Usłyszałem podaną kwotę i niemal ryknąłem z radości. Zwycięstwo! Teraz nikt mnie już nie powstrzyma. Odliczyłem żądaną kwotę i z nonszalancją rzuciłem na blat. To był naprawdę koniec. Siłą woli powstrzymałem łzy radości napływające do oczu. Zwycięstwo! Chciałem tańczyć, śpiewać i krzyczeć, a stałem jedynie, delikatnie uśmiechając się do sprzedawcy.
– Czy mogą panowie sprzęt zanieść do wyjścia? – powiedziałem drżącym głosem.
– Ależ oczywiście – odpowiedział, zawołał pozostałych sprzedawców i chwilę później sprzęt znalazł się przy drzwiach.
Byłem górą! Jakże pięknie to rozegrałem. Bez fajerwerków, bez błyskotliwych kwestii przechytrzyłem ich wszystkich.
– Dziękuję serdecznie. Do widzenia – powiedziałem radośnie, ostatkiem sił powstrzymując niezdrowy entuzjazm.
Tamci trzej niemal chórem odpowiedzieli, uśmiechając się do mnie. Jakże żałośni byli w tym swoim pożegnaniu. Niemal im współczułem. Przegrać mając taką przewagę!
........................................... Alternatywne zakończenie ........................................
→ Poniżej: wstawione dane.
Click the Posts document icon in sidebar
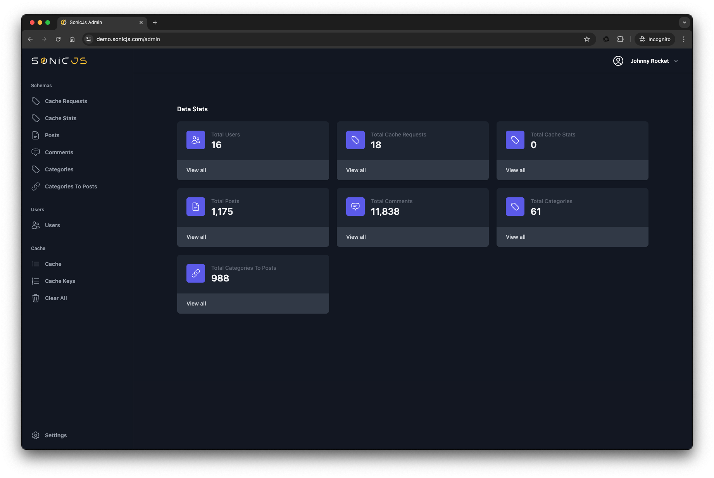The height and width of the screenshot is (478, 714). pyautogui.click(x=36, y=135)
Dwaj bezdomni nie odzywając się, zapakowali sprzęt na wózek i nieśpiesznie poczłapali w kierunku mojego mieszkania. Szedłem, podskakując radośnie i podśpiewując kolędy jakże pasujące do mroźnego grudnia. Im bliżej byliśmy, tym więcej pojawiało się ogłoszeń o zaginionych psach. Po co je ludzie wieszali? Jak zwierzątko zginęło, to powinni przyjąć to do wiadomości, a nie jątrzyć i straszyć ludzi. Powinni być szczęśliwy, że pozbyli się ryzyka ugryzienia, którego ja nie mogłem uniknąć. Często zrywałem te bezsensowne komunikaty, one niestety pojawiały się wciąż i wciąż nie zważając na moje wysiłki. Czy mogłem temu jakoś zaradzić? Porzuciłem rozważania, gdyż dotarliśmy do mojego bloku ukrywającego klitkę będącą moją przestrzenią życiową. Byłem niczym mrówka przez nikogo niezauważana.
– Panowie wchodzimy – krzyknąłem radośnie.
Bezdomni apatycznie pokiwali głową i wjechali wózkiem do budynku. Zerknąłem na wywieszone ogłoszenia i z ulgą stwierdziłem, iż nie są planowane przerwy w dostawie prądu. Ostateczny sukces był na wyciągnięcie ręki. Trzy jakże ważne sprzęty były o krok od mieszkania. Koło niemożności miało zostać spektakularnie przerwane. Zapakowanie urządzeń do windy okazało się prostsze niż moje wcześniejsze szacunki. O dziwo, również i my zmieściliśmy się w tym niewielkim pomieszczeniu.
– Numer pięć – powiedziałem zachwycony osiągniętym sukcesem i nacisnąłem przycisk.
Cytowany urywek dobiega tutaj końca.